Zu den notwendigen Abwägungen und Voraussetzungen für die Fesselung von Strafgefangenen bei Trans­port­fahrtenKampfsportler durfte an den Füßen gefesselt werden

Der unter anderem für Angelegenheiten des Strafvollzugs landesweit zuständige 1. Strafsenat des Oberlan­des­ge­richts Hamm hat in zwei Verfahren eines Bochumer Strafgefangenen die rechtlichen Anforderungen für die Fesselung von Strafgefangenen bei Transporten klargestellt und die Fesselung des Betroffenen in beiden Fällen für rechtmäßig erklärt.

------------------------------------------------

**AUFGABENSTELLUNG**: Schreibe den Textauszug über die Fesselung von Strafgefangenen bei Transportfahrten im Anschluss an seinen letzten Satz weiter.

**EXTRAHIERTE DATEN**:
------------------------------------------------

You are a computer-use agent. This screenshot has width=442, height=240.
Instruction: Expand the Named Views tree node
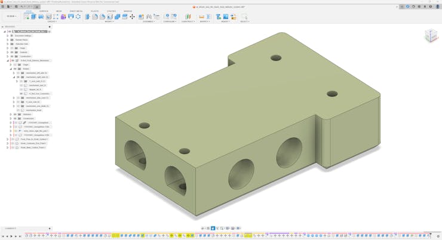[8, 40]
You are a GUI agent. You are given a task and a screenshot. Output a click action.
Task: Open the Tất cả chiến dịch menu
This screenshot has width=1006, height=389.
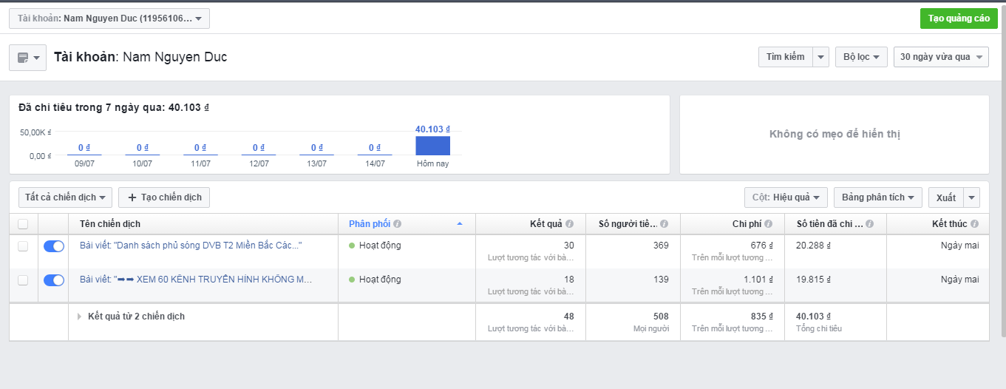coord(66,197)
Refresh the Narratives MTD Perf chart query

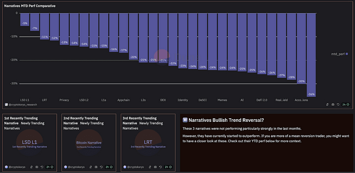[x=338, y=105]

------------------------------------------------

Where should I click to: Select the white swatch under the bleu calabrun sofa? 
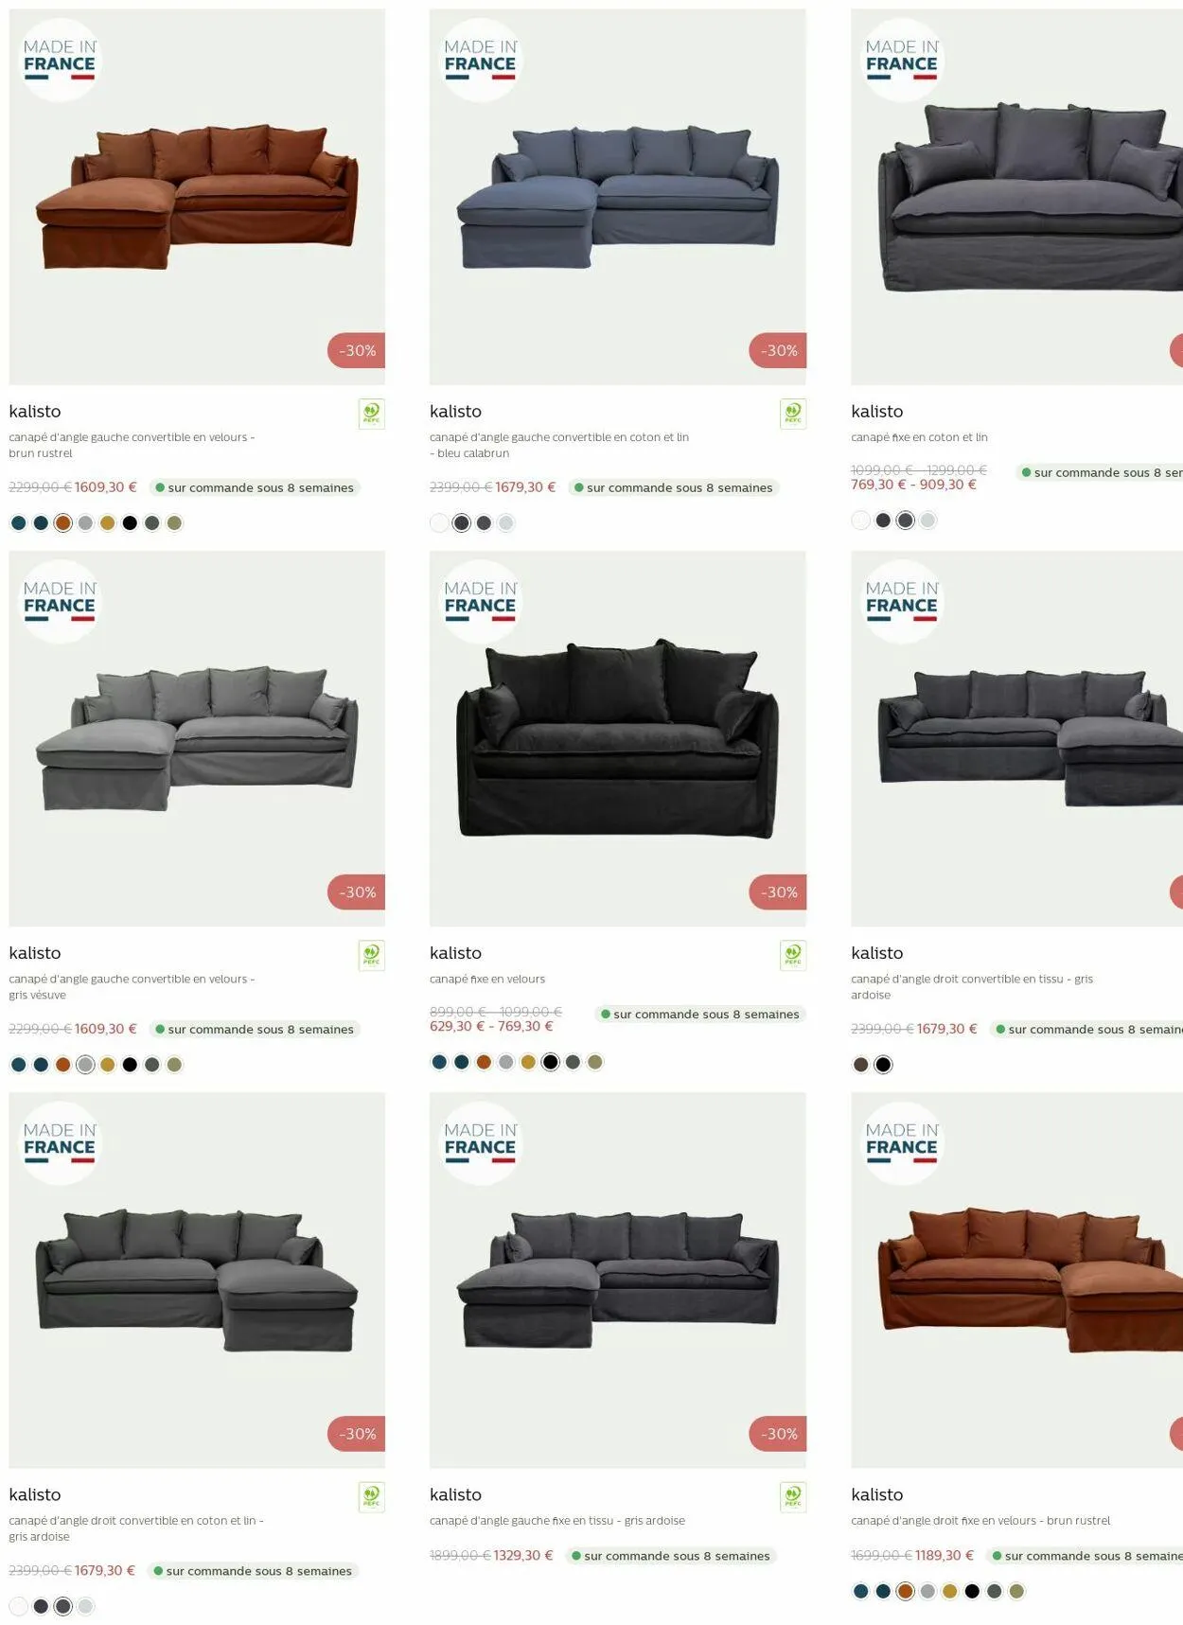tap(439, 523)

------------------------------------------------

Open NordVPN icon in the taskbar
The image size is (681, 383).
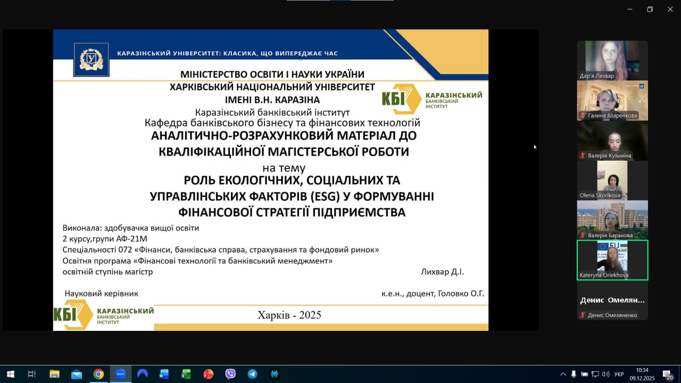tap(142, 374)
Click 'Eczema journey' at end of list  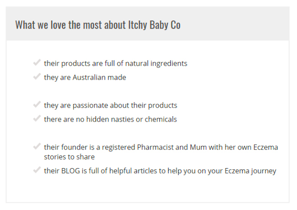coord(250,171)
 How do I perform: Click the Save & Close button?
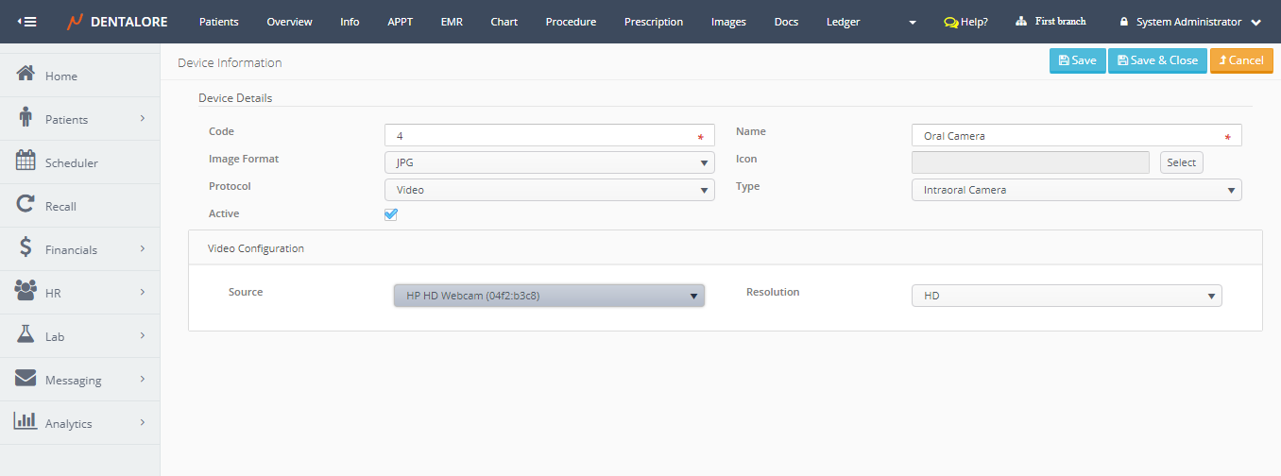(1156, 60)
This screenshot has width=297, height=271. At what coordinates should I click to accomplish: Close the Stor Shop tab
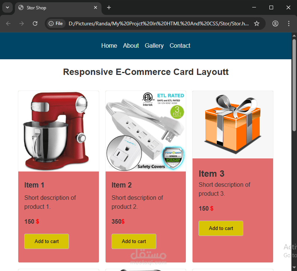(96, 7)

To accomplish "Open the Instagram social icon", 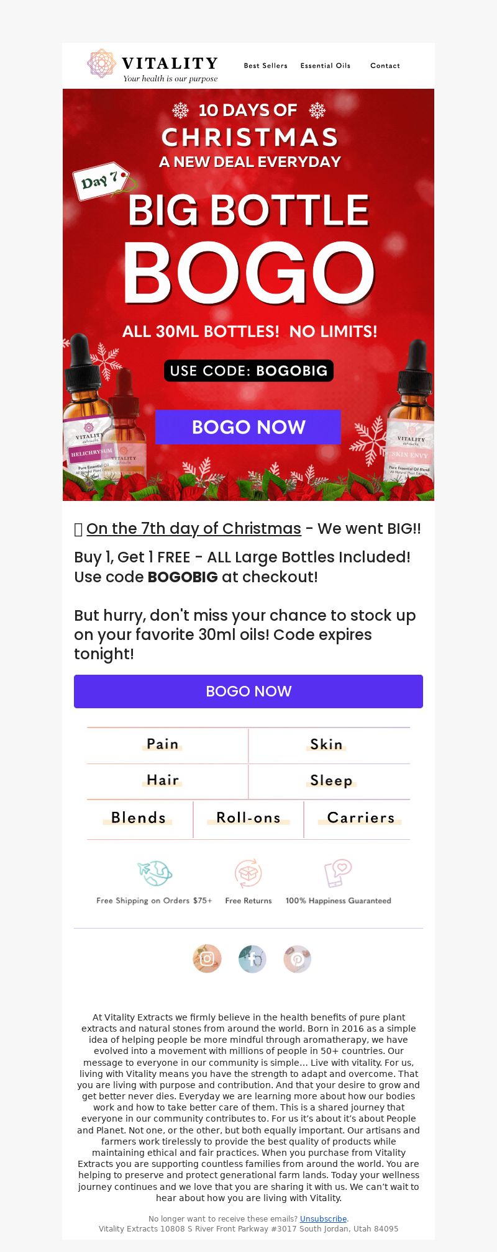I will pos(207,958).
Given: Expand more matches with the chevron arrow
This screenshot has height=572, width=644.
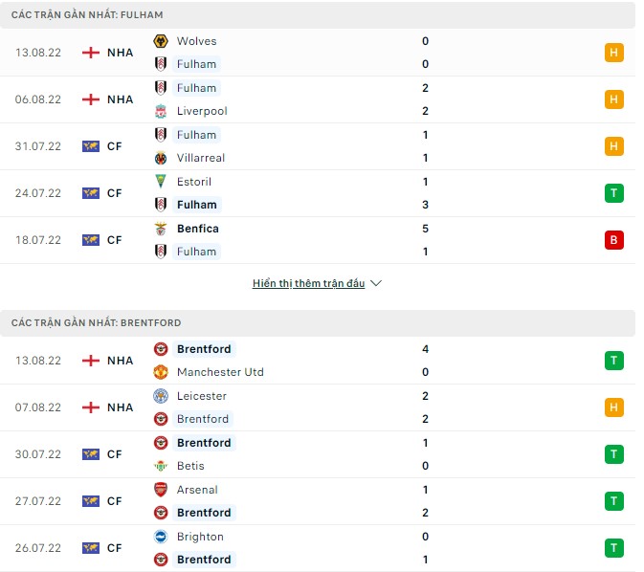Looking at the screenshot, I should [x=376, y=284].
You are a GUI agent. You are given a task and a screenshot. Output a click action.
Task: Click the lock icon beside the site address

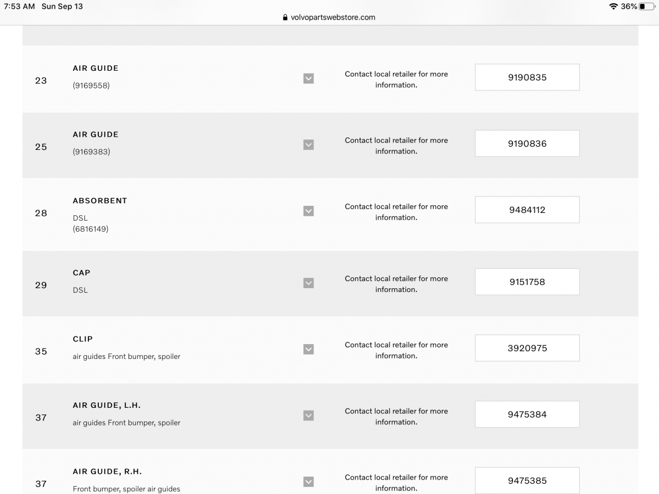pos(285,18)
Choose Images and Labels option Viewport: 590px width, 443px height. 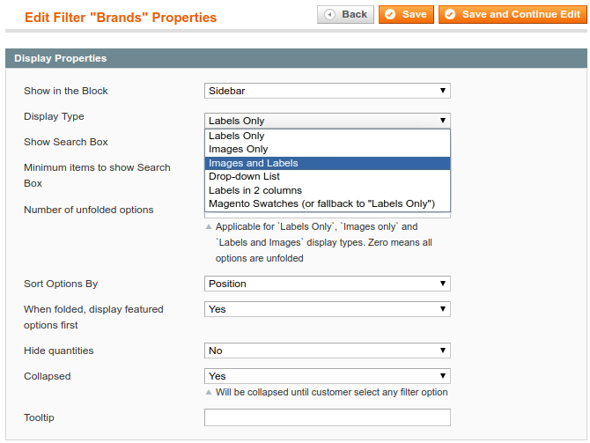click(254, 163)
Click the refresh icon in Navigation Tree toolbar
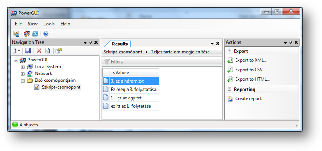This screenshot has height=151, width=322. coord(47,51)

------------------------------------------------

**LÖSUNG**:
Der Betroffene ist Kampfsportler mit erheblicher Wettkamp­f­er­fahrung. Er verbüßt eine Freiheitsstrafe von fünf Jahren wegen sexueller Nötigung in der Justiz­voll­zugs­anstalt Bochum. Bei Trans­port­fahrten im Mai und Juni 2022 wurde er auf Anordnung der Vollzugsanstalt an den Füßen gefesselt. Hiergegen hat er jeweils eine gerichtliche Entscheidung des Landgerichts Bochum herbeigeführt, auf die zwei Rechts­be­schwerden zum Oberlan­des­gericht Hamm folgten. Diese Rechts­be­schwerden hat der 1. Strafsenat zur Sicherung einer einheitlichen Rechtsprechung zugelassen und hierüber in der Sache entschieden. Die Anträge des Betroffenen auf Feststellung der Rechts­wid­rigkeit seiner Fesselung sind ohne Erfolg geblieben.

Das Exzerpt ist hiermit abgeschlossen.